### Task goal
From the line that contains "Select Allocate Estimate sidebar item" to the end of the entries, copy each line exactly, though the pictures stay out.

═════ The input ═════

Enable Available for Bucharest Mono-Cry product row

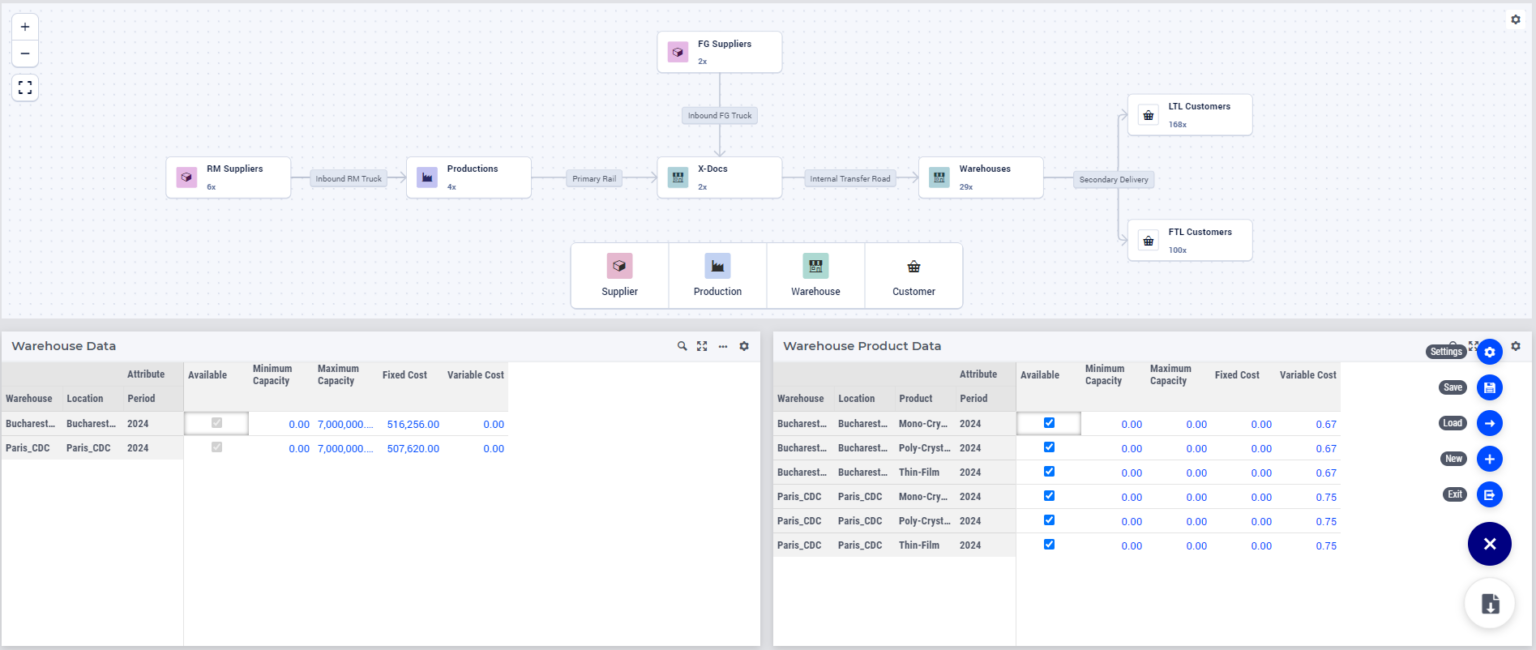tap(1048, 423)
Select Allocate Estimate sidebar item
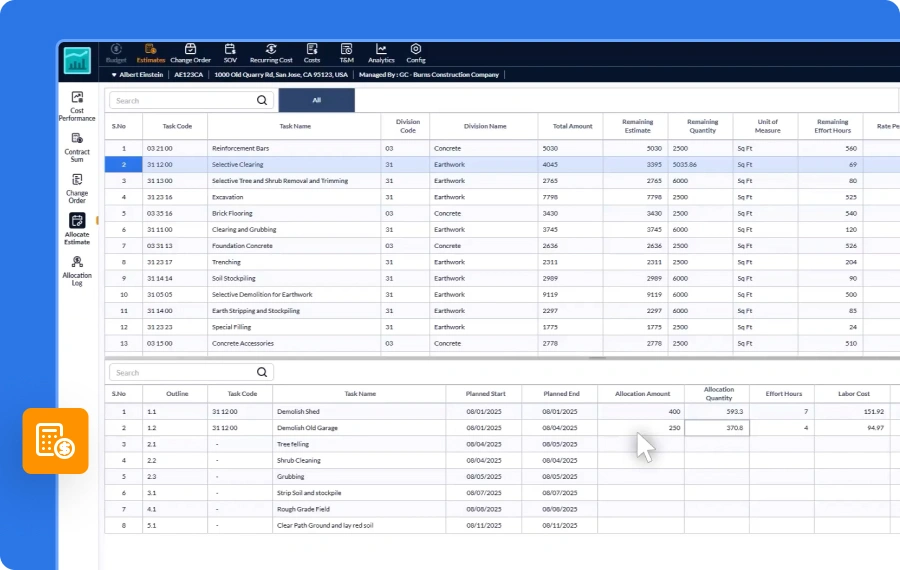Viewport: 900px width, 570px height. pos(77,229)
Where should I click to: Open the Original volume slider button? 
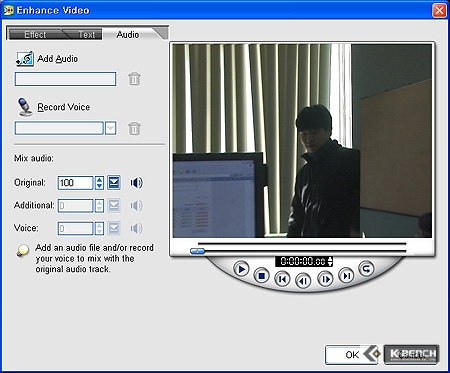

═════

### Response to the exercise
Select Allocate Estimate sidebar item
Viewport: 900px width, 570px height. pos(77,229)
Where should I click to: Open the Original volume slider button? 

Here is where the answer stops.